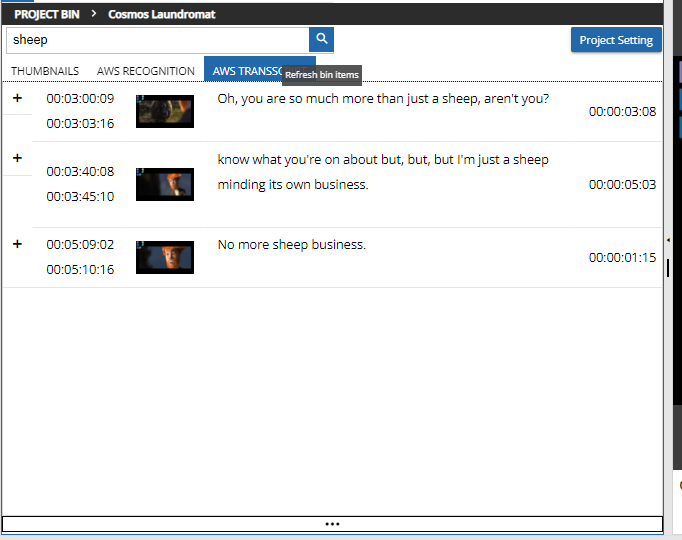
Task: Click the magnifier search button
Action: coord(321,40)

==

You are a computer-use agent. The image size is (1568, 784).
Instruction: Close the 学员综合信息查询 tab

--

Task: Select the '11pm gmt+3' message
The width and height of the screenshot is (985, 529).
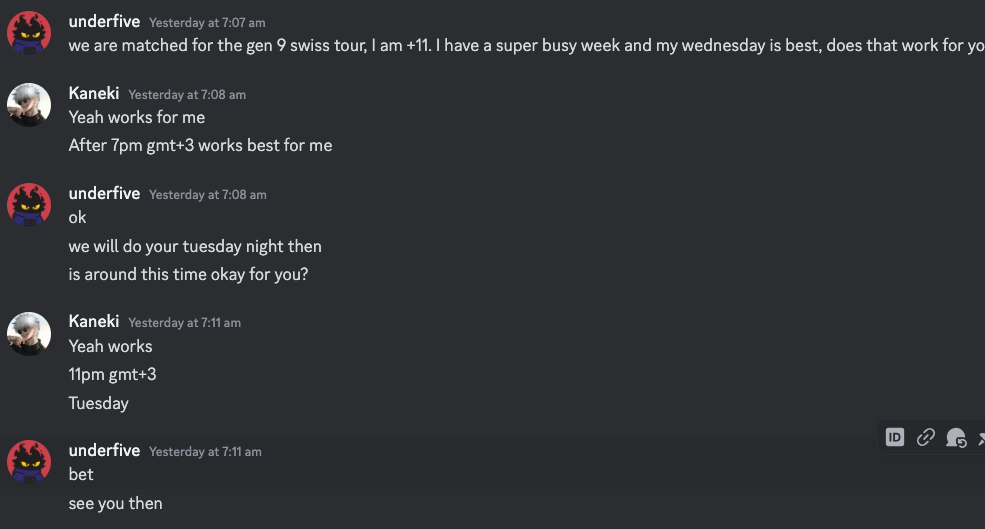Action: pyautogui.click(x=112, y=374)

Work to complete>
From the entries above, extract only the lines running from the one containing "You are a computer-use" through the one containing "Instruction: Close the 学员综合信息查询 tab", inclusive.

Solution>
You are a computer-use agent. The image size is (1568, 784).
Instruction: Close the 学员综合信息查询 tab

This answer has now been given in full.